Aims and background: There is much interest in nitroxyl derivatives of cytotoxic agents. We evaluated the potential activity of magnizil, a derivative of 5-fluorouracil, on human gastrointestinal tumors in 3 different in vitro and in vivo experimental models.
Methods: The activities of magnizil and 5-fluorouracil were comparatively determined in vitro on the HT29 cell line by a clonogenic assay and on tumor clinical specimens by an antimetabolic assay. The activity of both the drugs against human tumors was also assessed in mice with the subrenal capsule assay.

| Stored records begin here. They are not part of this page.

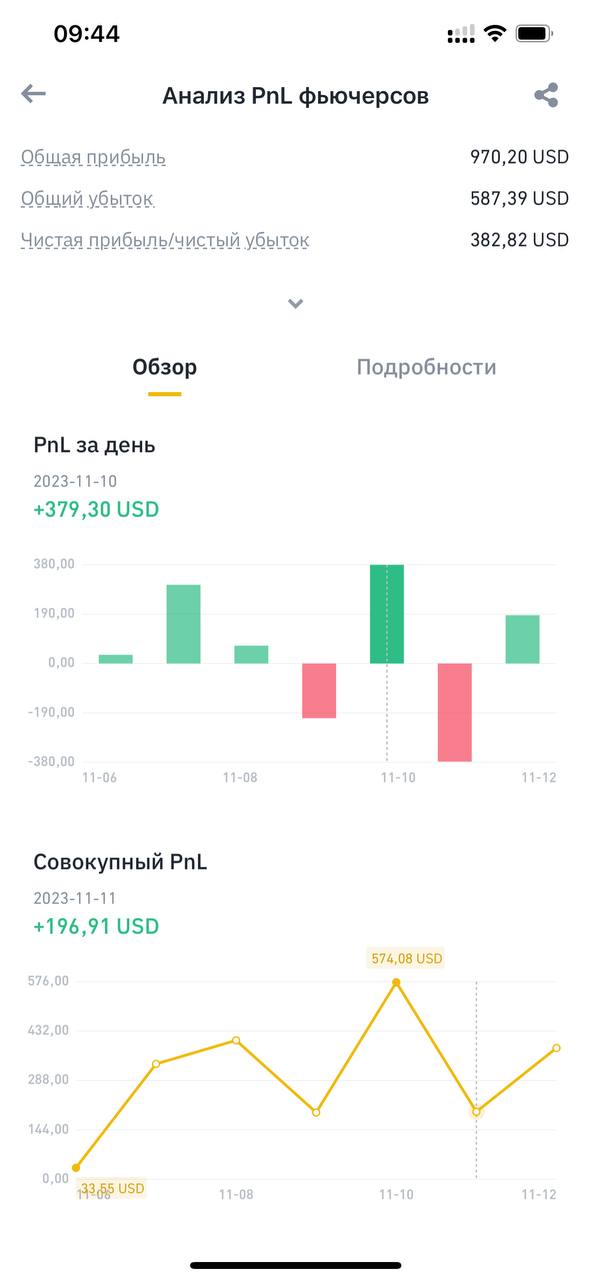Select the 11-12 green profit bar
The width and height of the screenshot is (591, 1280).
523,639
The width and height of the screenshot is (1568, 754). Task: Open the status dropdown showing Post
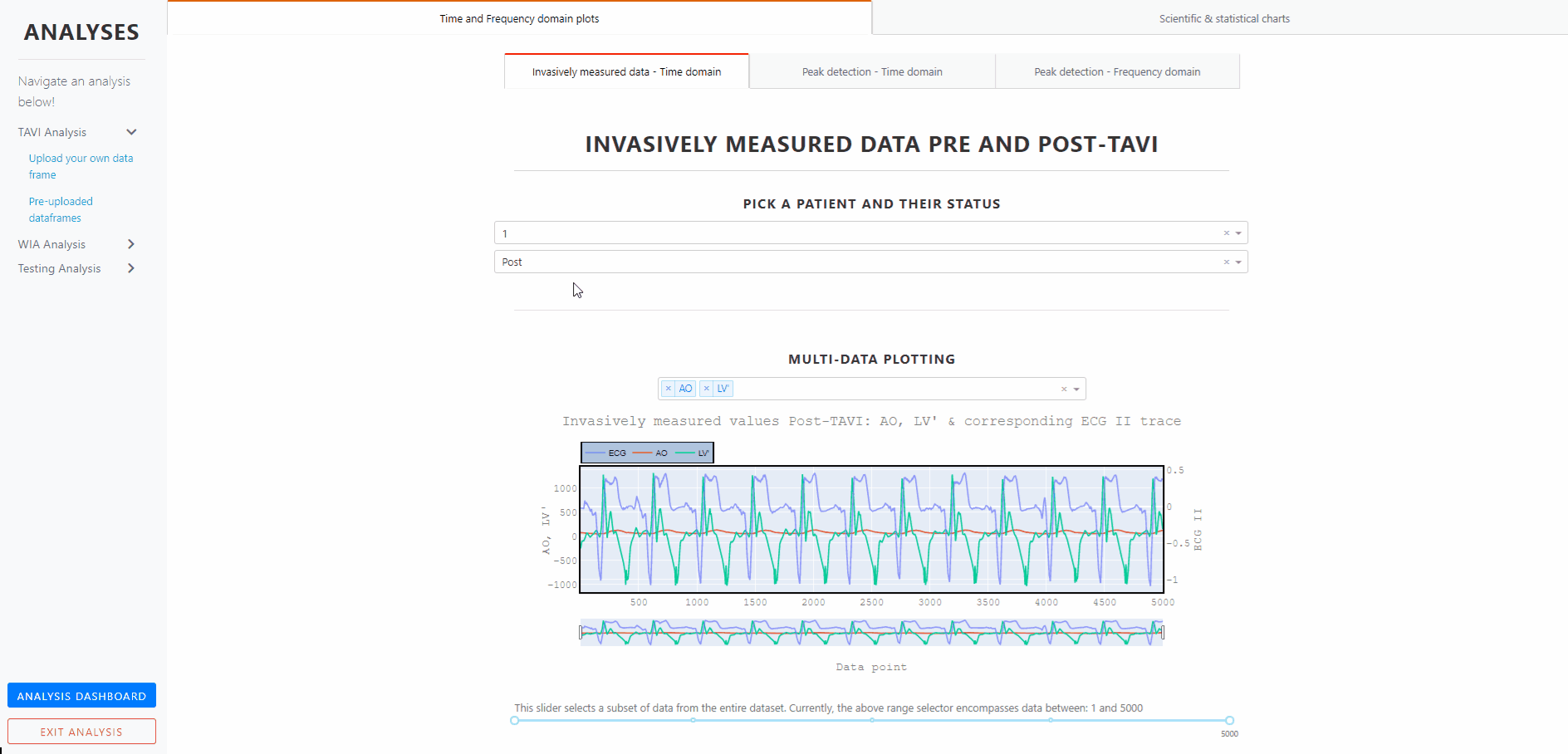coord(1237,262)
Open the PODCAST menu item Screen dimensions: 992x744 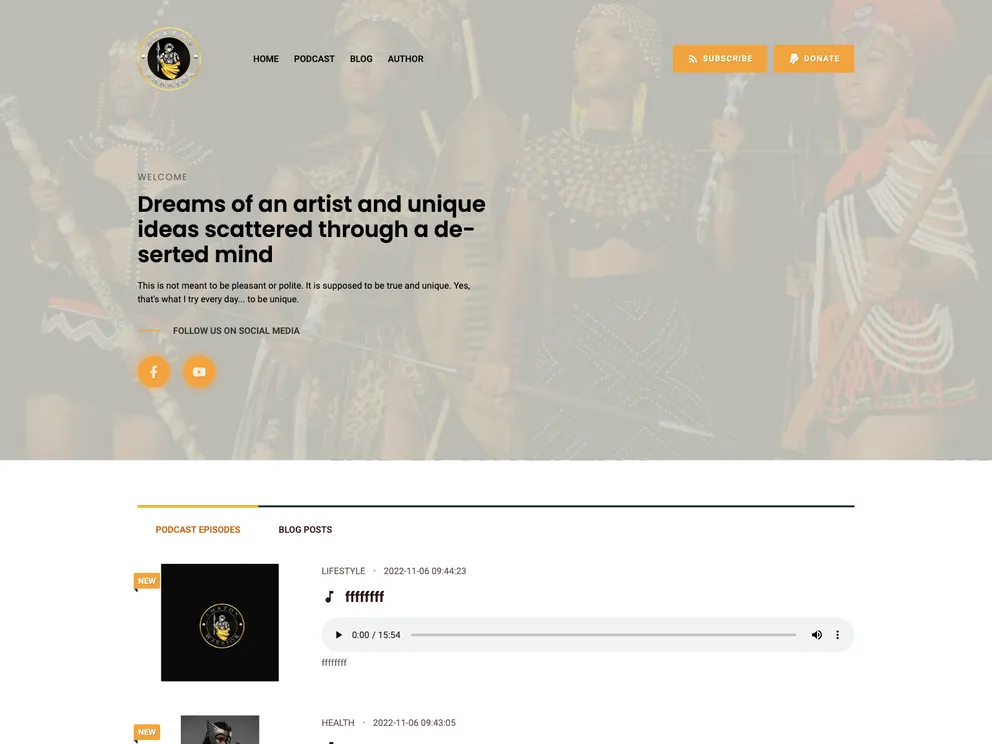point(314,59)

Results: A similar cytotoxic activity was found for magnizil and 5-fluorouracil on the HT29 cell line. As regards human tumors, a lower activity was observed for the nitroxyl derivative than for 5-fluorouracil, with response rates of 25% and 50%, respectively, at comparable concentrations. Moreover, among the tumors transplanted in the subrenal capsule of mice, two were sensitive to magnizil and 3 to 5-fluorouracil.
Conclusions: Even though experimental results on human tumors indicate a somewhat lower activity for magnizil than the parent compound, its low toxicity and the possibility to clinically use high doses suggest the opportunity to further investigate the potential of this new anticancer agent on larger series of colorectal cancers in experimental systems.